Bodies in the bog - Karin Sanders


I’ve been fascinated by bog bodies for as long as I can remember. I love history & archaeology (reading about it that is, I’m much too lazy to wield a trowel); I’m a big fan of Time Team & I loved Julian Richards’ TV series of some years ago called Meet The Ancestors. The investigations often ended with a facial reconstruction of the person who was the subject of the excavation. Looking into the face of someone who lived & died thousands of years ago can be a moving experience.

The classic book about bog bodies is The Bog People by P V Glob, written in the 60s by a Danish archaeologist who wanted to explain the phenomenon for the layperson. He succeeded brilliantly. His book is still in print (my edition is by the wonderful New York Review Books) & Glob brings the Iron Age alive with his descriptions of the bodies & what can be learned from them of the lives of people in Europe thousands of years ago. Bog bodies are the preserved corpses of people who have been deposited in peat bogs. The conditions of the peat bog act to preserve the body. The preservation is so great that when the bodies are unearthed, the finders often call the police, thinking they’ve found a recent murder victim. Often the hair and fingernails are intact. The photo of the hands & feet of Graubelle Man on the cover of Sanders' book is so beautiful. The lines of his skin are visible, his hands are folded as if holding something.
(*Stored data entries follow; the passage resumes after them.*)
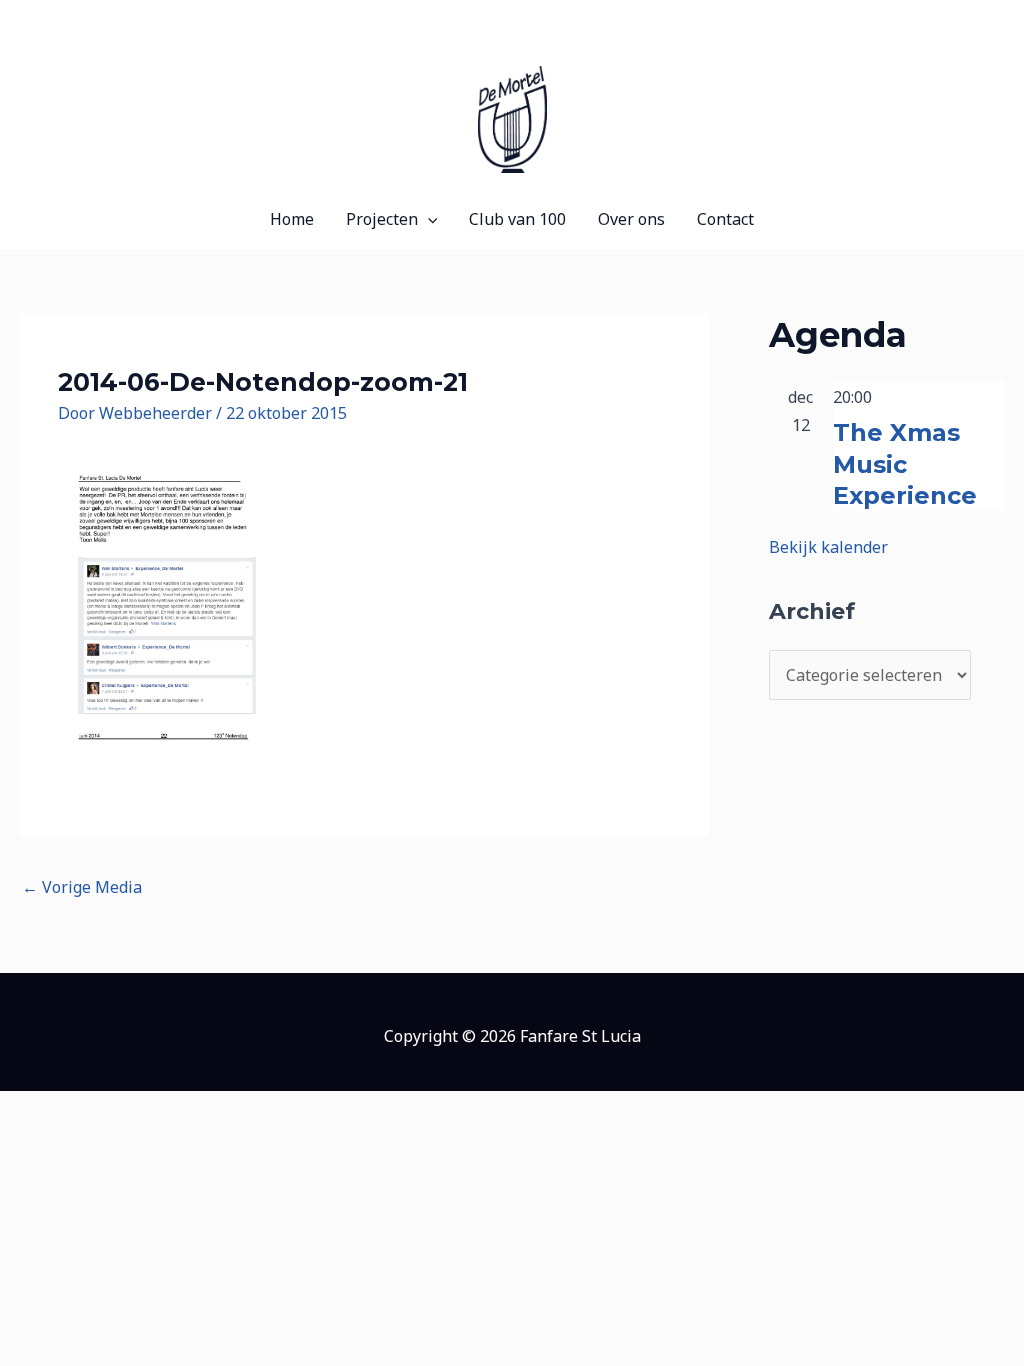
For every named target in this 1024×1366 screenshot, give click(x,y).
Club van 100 (517, 219)
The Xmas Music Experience (905, 463)
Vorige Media (82, 887)
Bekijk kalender (828, 547)
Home (292, 219)
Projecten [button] (382, 219)
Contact (725, 219)
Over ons (631, 219)
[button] (428, 219)
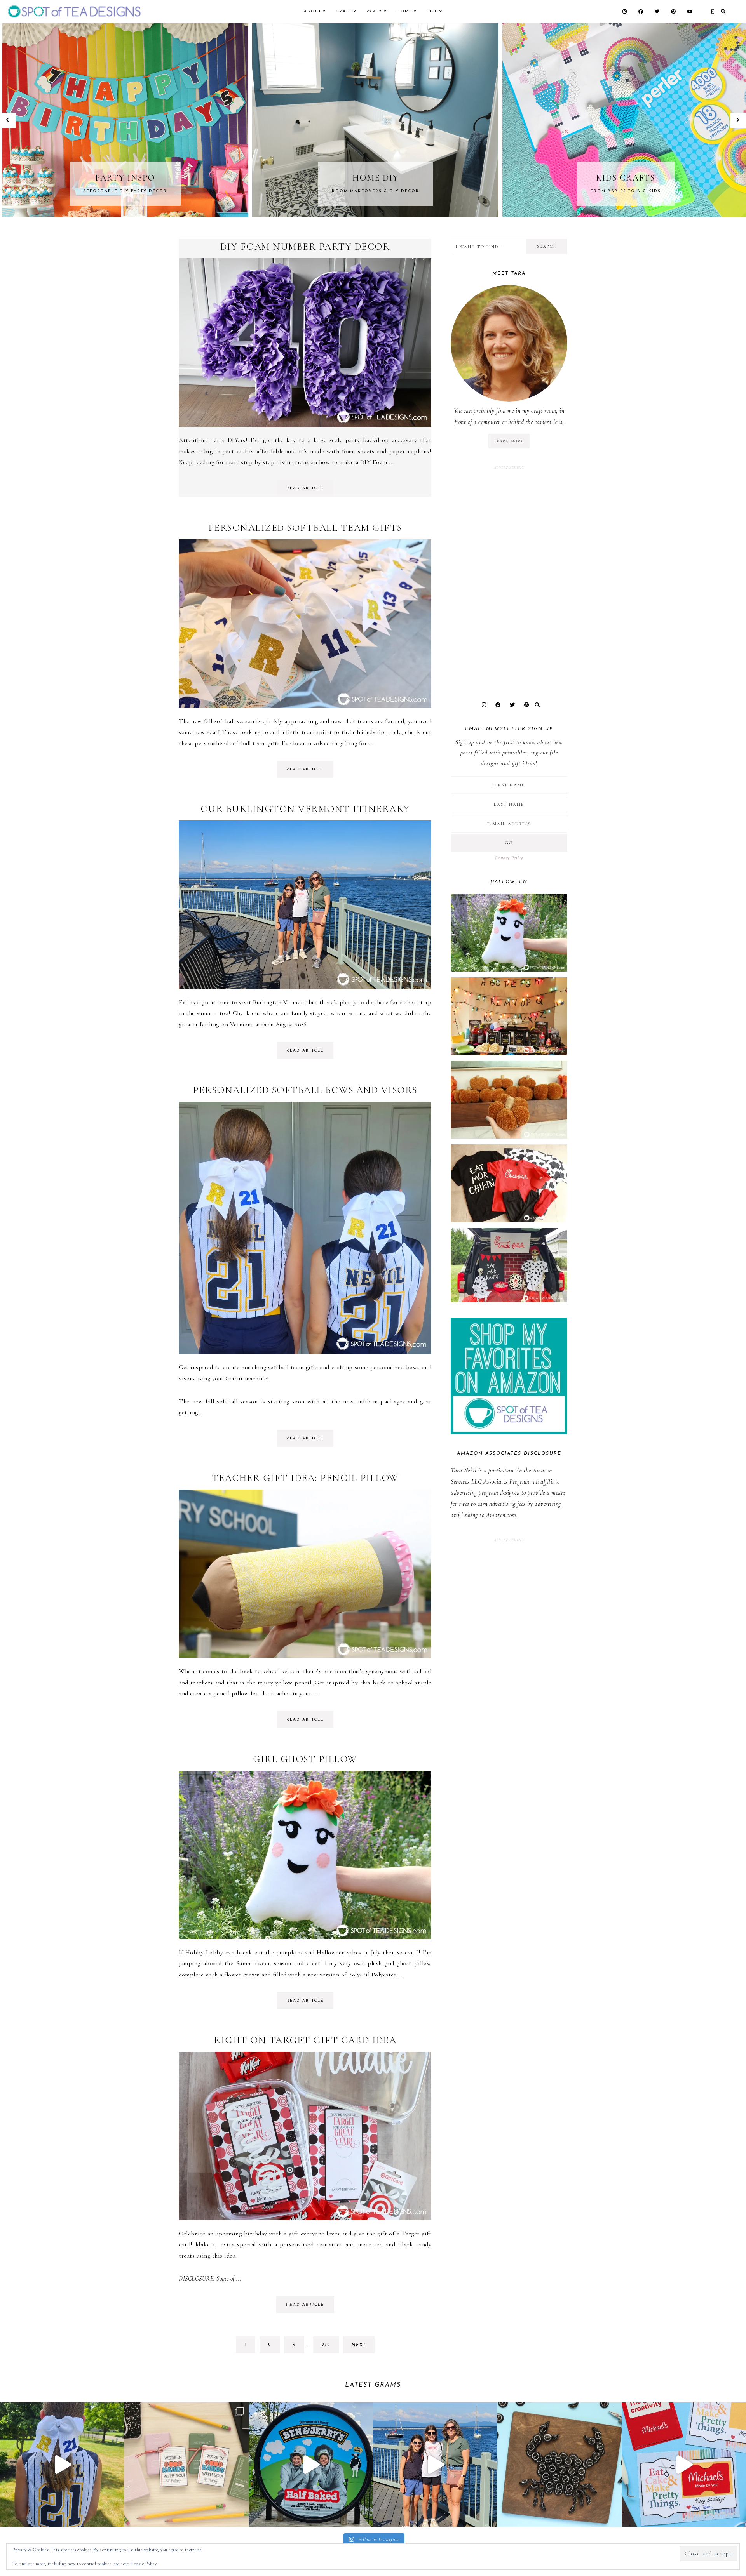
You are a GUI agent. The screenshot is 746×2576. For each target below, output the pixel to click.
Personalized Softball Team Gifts (305, 528)
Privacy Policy (509, 858)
The bog may crush the body or the peat cutters may chop off a limb as they uncover it, but the bodies are often astonishingly complete & look as though they’re asleep. Most of the bog bodies have been found in England, Ireland & Scandinavia as this is where peat bogs are formed. There are so many questions about these people & just as many theories about them.
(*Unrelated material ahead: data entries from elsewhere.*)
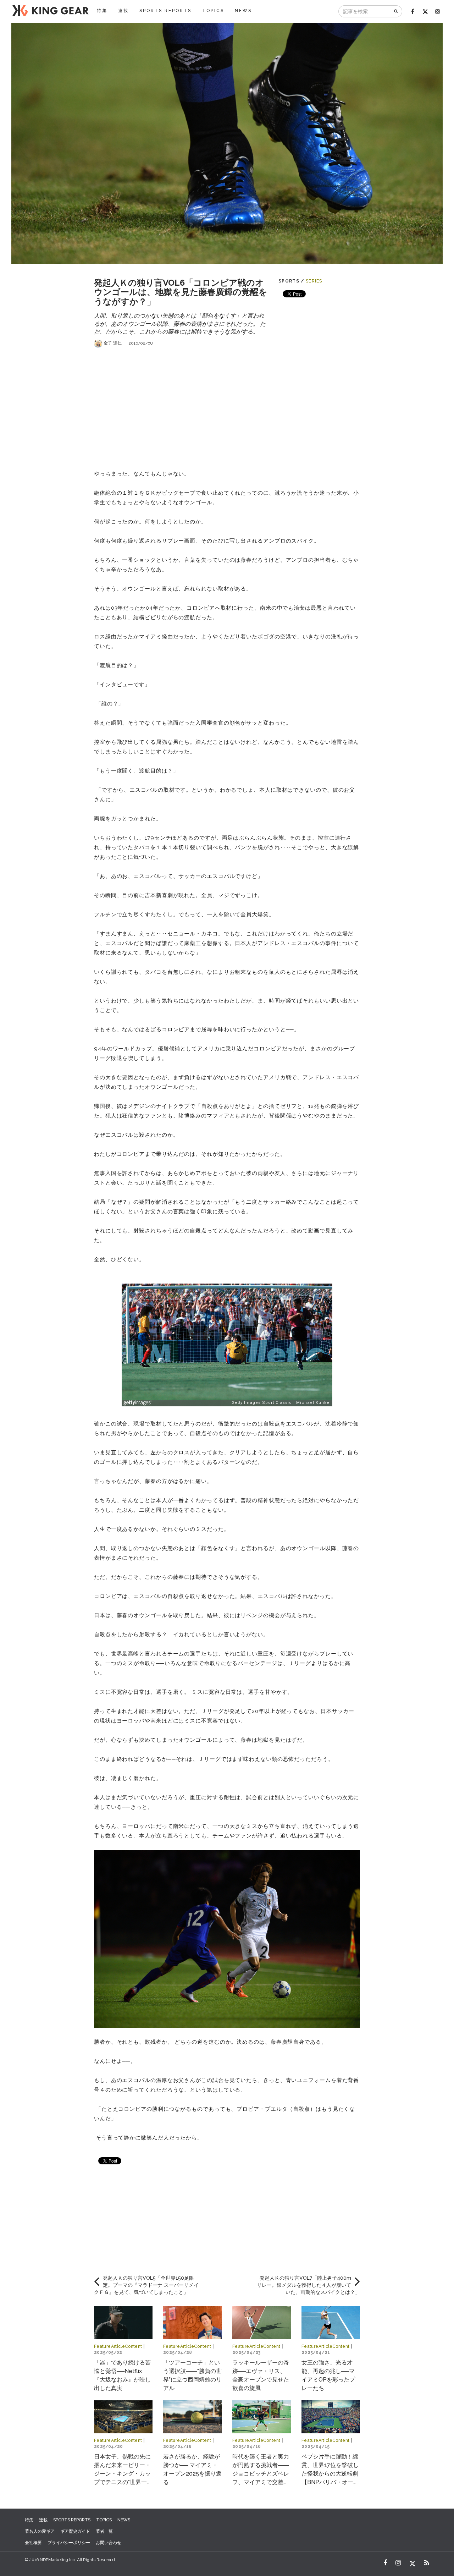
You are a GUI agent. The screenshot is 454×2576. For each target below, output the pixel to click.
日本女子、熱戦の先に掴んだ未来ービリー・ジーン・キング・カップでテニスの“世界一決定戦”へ (123, 2473)
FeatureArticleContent (118, 2346)
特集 (102, 10)
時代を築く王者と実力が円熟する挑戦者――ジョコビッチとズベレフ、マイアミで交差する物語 (260, 2473)
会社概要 (33, 2542)
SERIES (314, 281)
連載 (123, 10)
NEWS (243, 10)
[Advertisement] (227, 405)
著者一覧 (104, 2531)
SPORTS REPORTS (165, 10)
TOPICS (213, 10)
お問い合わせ (108, 2542)
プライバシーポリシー (69, 2542)
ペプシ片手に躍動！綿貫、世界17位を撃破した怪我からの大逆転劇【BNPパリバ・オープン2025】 (330, 2473)
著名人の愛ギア (40, 2531)
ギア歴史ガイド (75, 2531)
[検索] (396, 11)
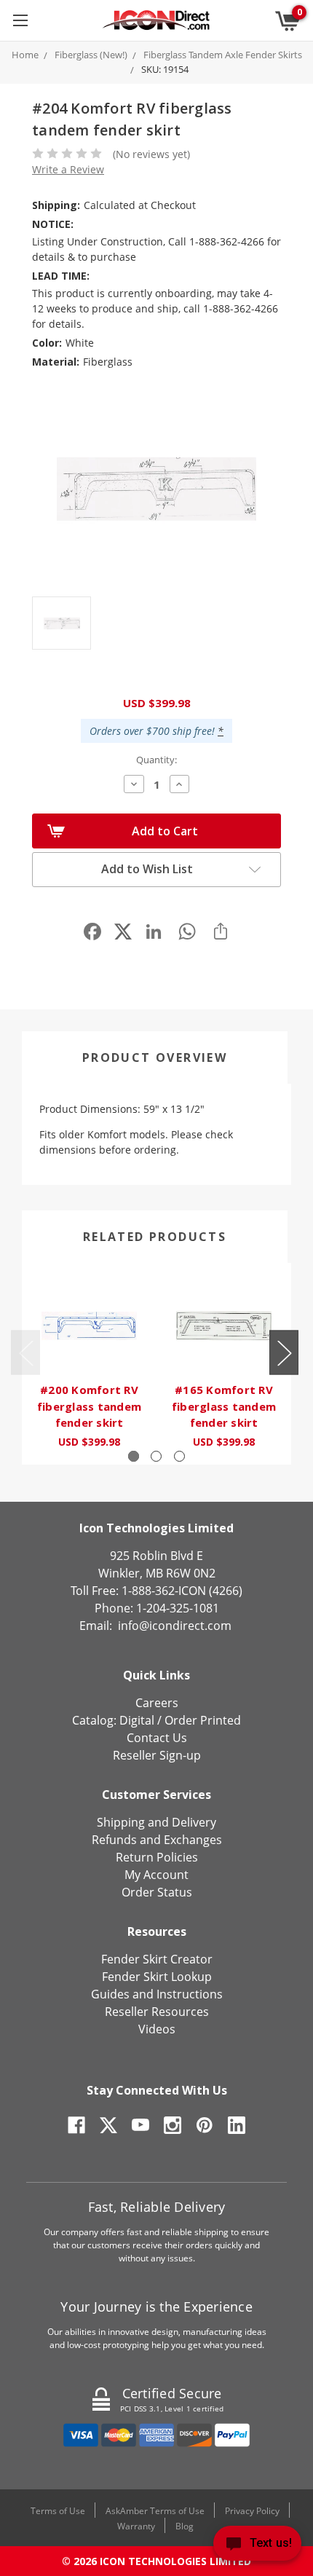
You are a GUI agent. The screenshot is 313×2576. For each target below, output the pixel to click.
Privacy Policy (252, 2511)
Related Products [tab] (154, 1237)
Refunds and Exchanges (157, 1840)
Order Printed (203, 1720)
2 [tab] (156, 1456)
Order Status (157, 1892)
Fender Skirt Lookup (157, 1977)
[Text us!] (257, 2546)
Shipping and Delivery (156, 1822)
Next (283, 1353)
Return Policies (157, 1857)
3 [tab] (179, 1456)
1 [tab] (133, 1456)
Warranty (136, 2526)
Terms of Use (58, 2511)
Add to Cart (165, 831)
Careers (156, 1703)
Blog (184, 2526)
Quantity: (156, 759)
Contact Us (157, 1738)
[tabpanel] (89, 1363)
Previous (25, 1353)
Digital (136, 1720)
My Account (156, 1875)
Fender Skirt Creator (157, 1959)
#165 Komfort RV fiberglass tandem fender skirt (224, 1406)
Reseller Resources (157, 2012)
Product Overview (154, 1057)
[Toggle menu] (20, 20)
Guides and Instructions (157, 1994)
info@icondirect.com (174, 1626)
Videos (156, 2029)
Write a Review (68, 169)
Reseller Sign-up (157, 1755)
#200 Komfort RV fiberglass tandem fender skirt (89, 1406)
They’re usually named after the places where they’re found – Tollund Man, Graubelle Man, Lindow Man – or they’re given fanciful names such as Pete Moss. The bodies are often naked, sometimes there’s a noose around the neck or the hands are tied behind the back. This has led to theories that these are criminals, executed for some particularly horrible or transgressive crime as they’re denied a decent burial & just thrown into the bog like rubbish. There’s also a theory that these are sacrificial victims, maybe of high status, ritually killed to appease the gods. There has been much analysis of the last meal eaten by these people & whether they may have suffered a ritual triple death by poison, strangulation & stabbing. We know so little about the beliefs & lives of Iron Age people that these bog bodies offer a unique opportunity to find out more.

Karin Sanders’s new book, Bodies in the Bog, takes a slightly different look at bog bodies. She looks at the way they have influenced art & literature & also examines the contentious issue of the display of bog bodies in museums. The display of human remains is a difficult issue. Many indigenous people from around the world have been successful in having the remains of their ancestors repatriated from museums so they can be given a dignified burial. What is to be done about the bog people? They have no immediate descendants or tribal people to champion them but many people feel uncomfortable about looking at Egyptian mummies in their sarcophagi let alone bog bodies that still look like a sleeping human being. The alternative theory is that the bodies are an artefact to be learned from. Some museums display a replica of the body while others try to reproduce the bog with the body in situ.

Sanders has taken examples from the poetry of Seamus Heaney, the stories of Margaret Atwood & Anne Michaels & the art of Trudi van der Elsen to examine the ways that bog bodies have captured the imagination of creative artists. She also looks at the way the bodies were portrayed & written about in the past & looks at the different methods of facial reconstruction where the remains have been crushed or distorted by the pressure of the bog over the centuries. I enjoyed the book very much although some of it was very academic. I have to admit feeling out of my depth among some of her theoretical arguments. But, the book has many beautiful illustrations of the bog bodies & the artwork inspired by them. Sanders has taken a very thoughtful look at the phenomenon of the bog bodies.

I think Sanders & Glob should be read together to get a truly rounded view of the historical context as well as the artistic & moral issues that arise from our quest to know these people of the past.

1 comment:

  1. Very interesting. I live near to Lindow, and often wonder about what befell Lindow Man.